Only the lines from the one with "Given: Click the" through the end of the data below belong in the answer, restated word for word, pictures excluded.

***** RECORDS SUPPLIED *****

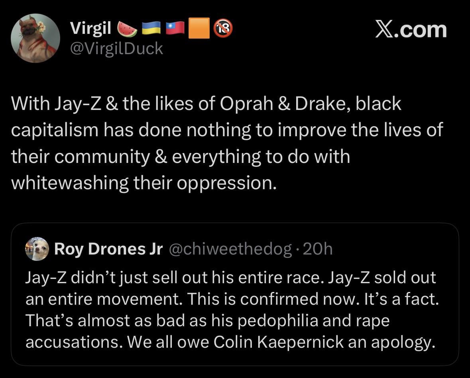This screenshot has height=378, width=470.
Task: Click the no-under-18 emoji badge
Action: pos(222,29)

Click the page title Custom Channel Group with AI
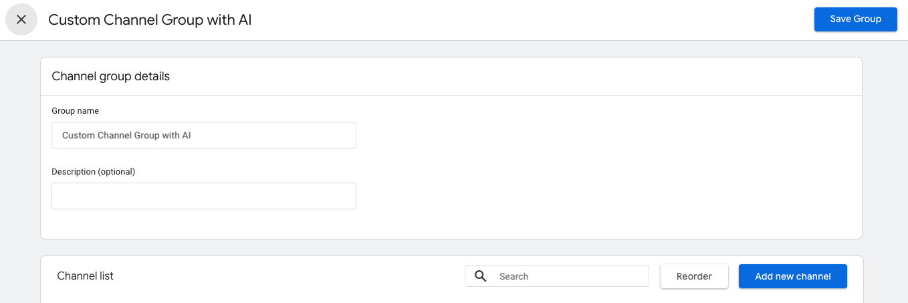click(x=150, y=19)
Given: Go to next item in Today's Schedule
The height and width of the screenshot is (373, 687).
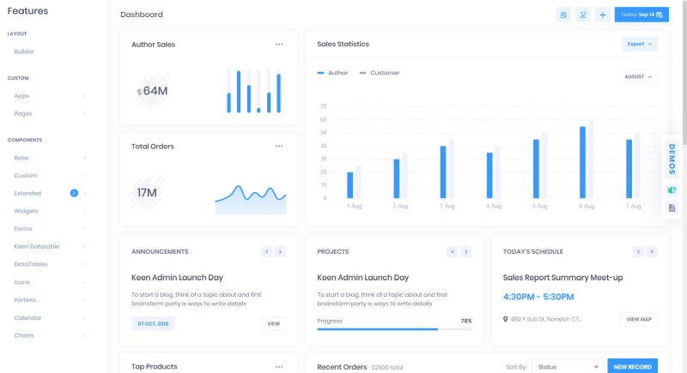Looking at the screenshot, I should [x=652, y=251].
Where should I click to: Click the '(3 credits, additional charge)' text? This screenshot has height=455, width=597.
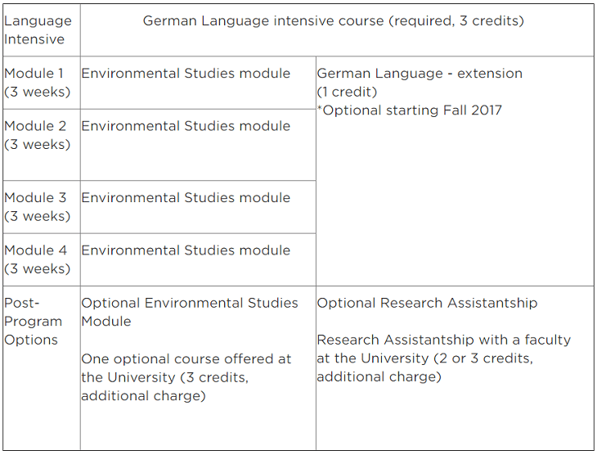point(165,386)
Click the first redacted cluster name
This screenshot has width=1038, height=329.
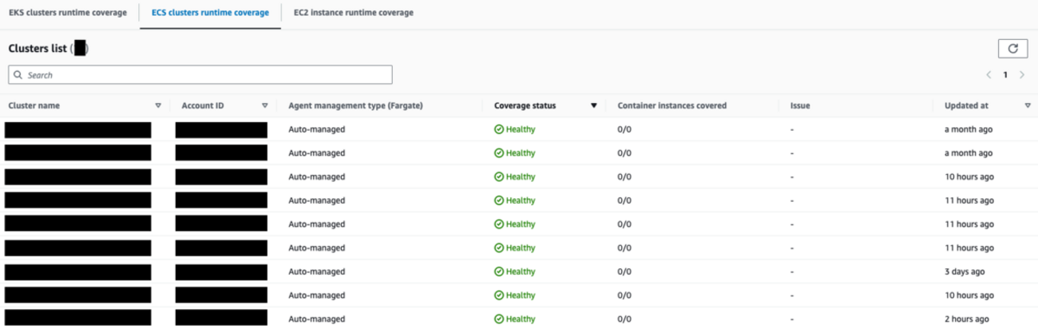click(77, 129)
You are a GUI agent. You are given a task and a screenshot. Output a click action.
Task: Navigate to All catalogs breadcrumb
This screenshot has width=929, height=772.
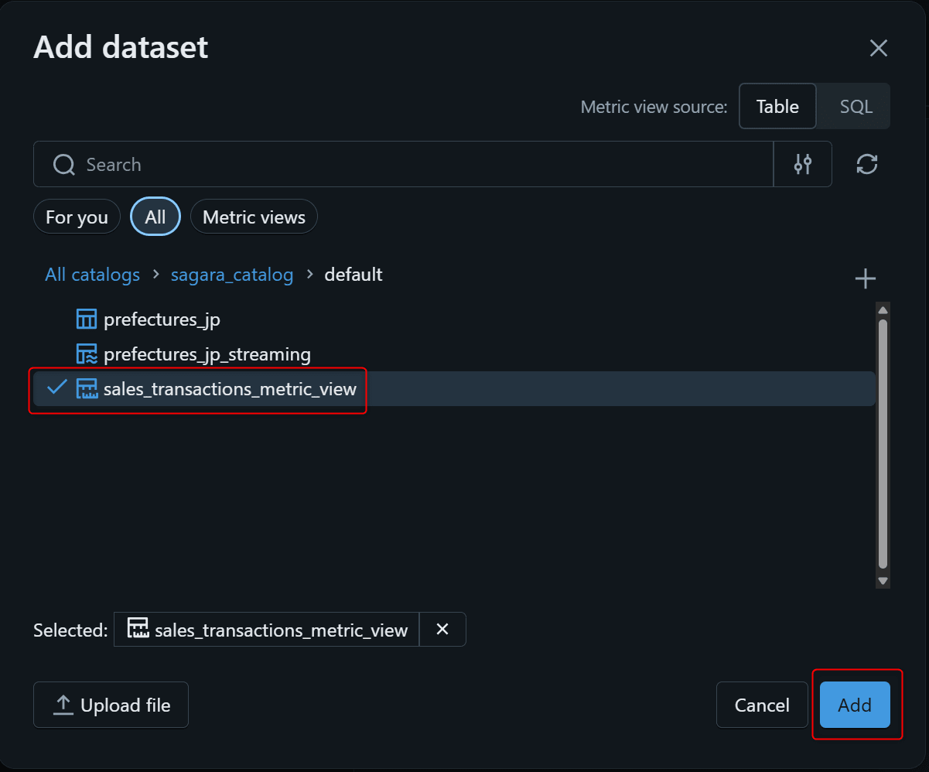[x=92, y=275]
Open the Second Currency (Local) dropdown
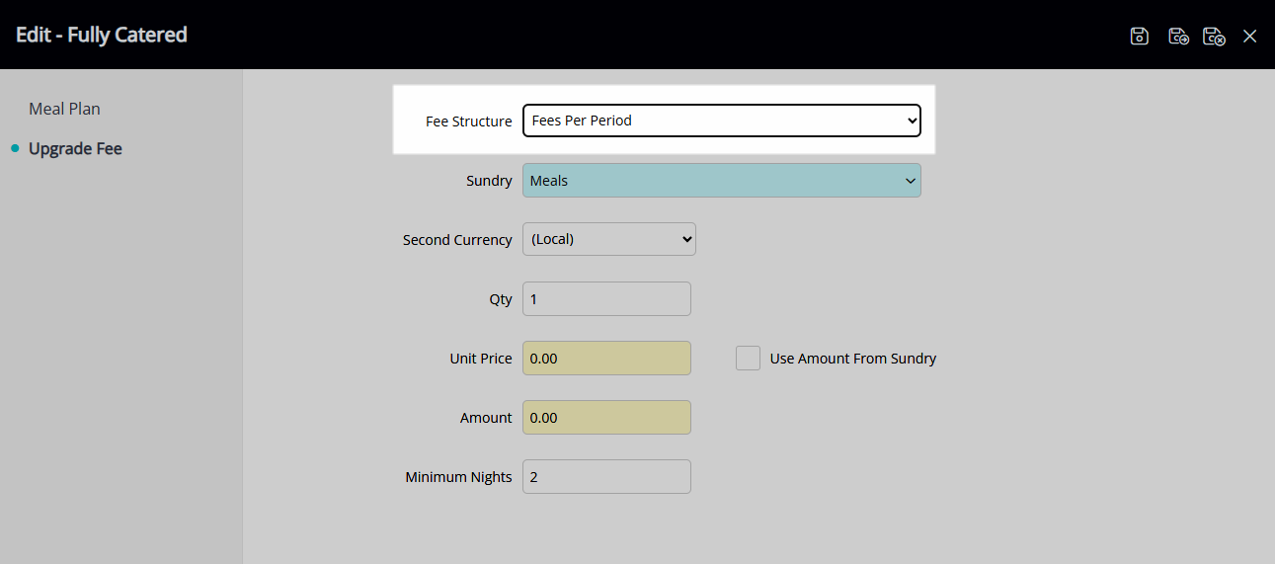The width and height of the screenshot is (1275, 564). [x=609, y=239]
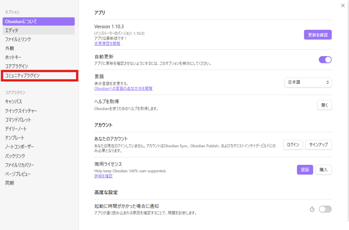Select ファイルとリンク in the sidebar
Screen dimensions: 349x230
coord(18,39)
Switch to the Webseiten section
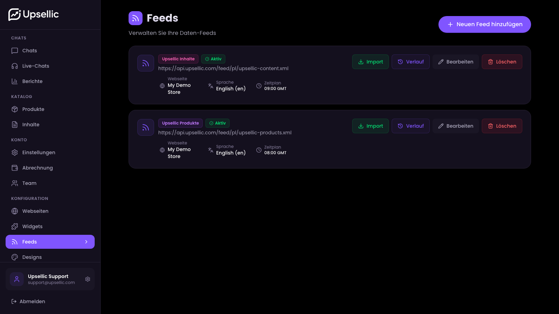This screenshot has height=314, width=559. (x=35, y=211)
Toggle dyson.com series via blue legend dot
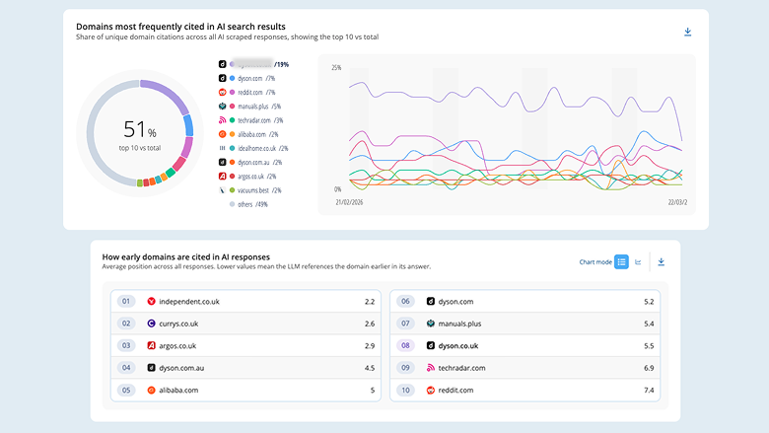Image resolution: width=769 pixels, height=433 pixels. (x=232, y=78)
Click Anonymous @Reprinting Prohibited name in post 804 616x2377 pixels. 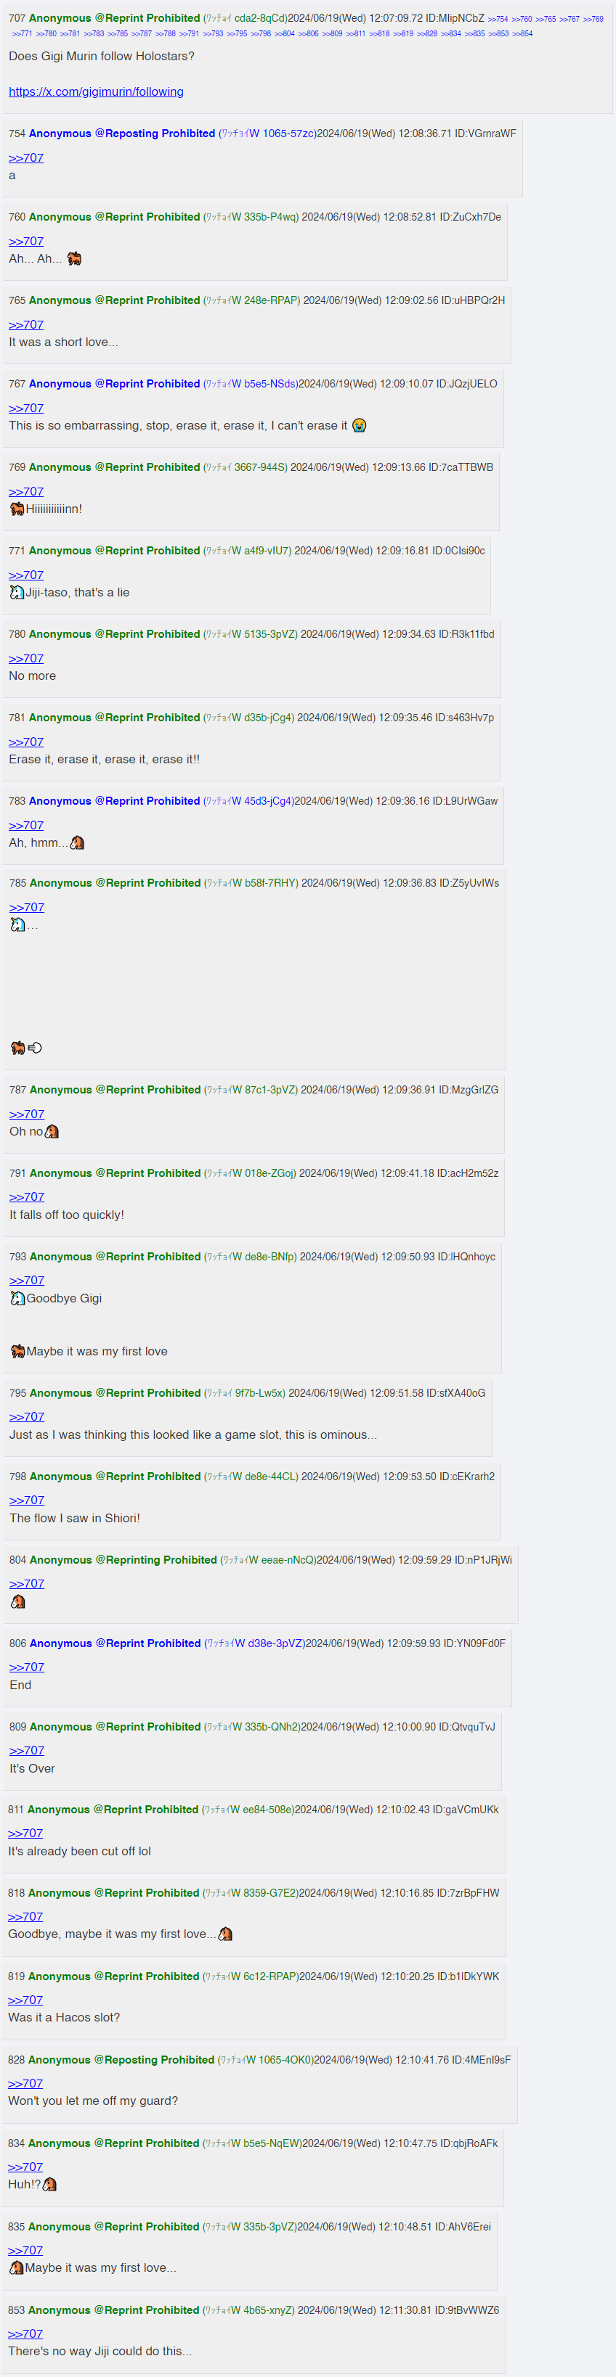tap(123, 1559)
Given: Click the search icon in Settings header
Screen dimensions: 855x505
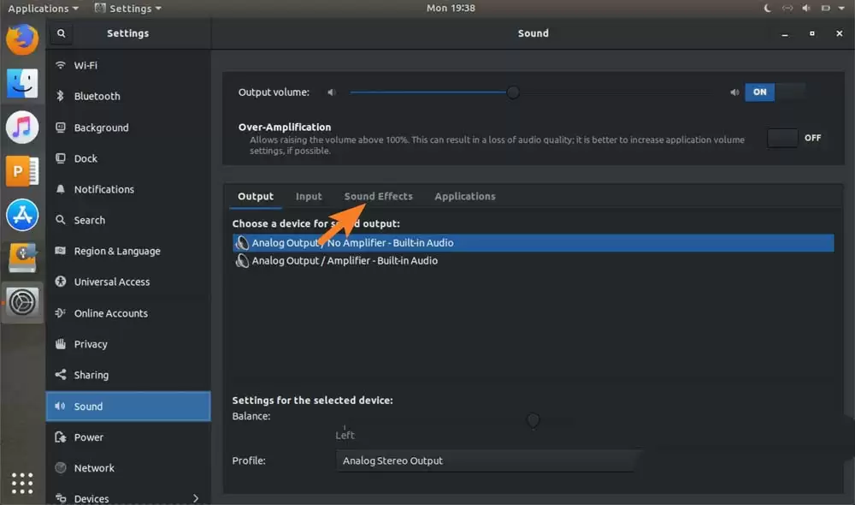Looking at the screenshot, I should 61,33.
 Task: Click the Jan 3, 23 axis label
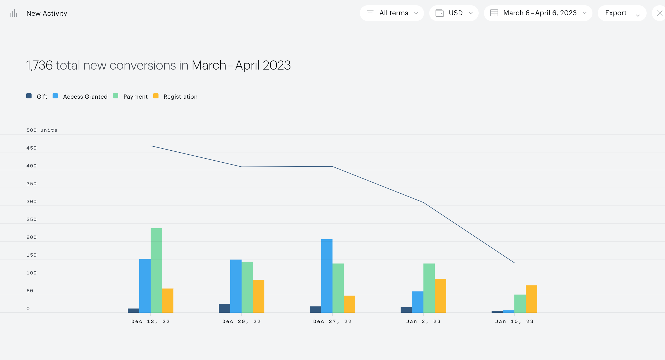423,321
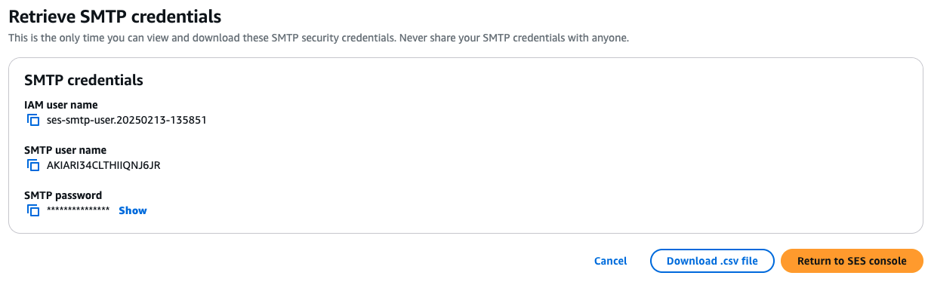
Task: Click the SMTP credentials panel heading
Action: tap(84, 79)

*****

### RESPONSE AREA
Given: Click the search icon in Settings header
Screen dimensions: 855x505
Looking at the screenshot, I should 61,33.
 Task: Click the Jan 3, 23 axis label
423,321
Task: Click the SMTP credentials panel heading
Action: tap(84, 79)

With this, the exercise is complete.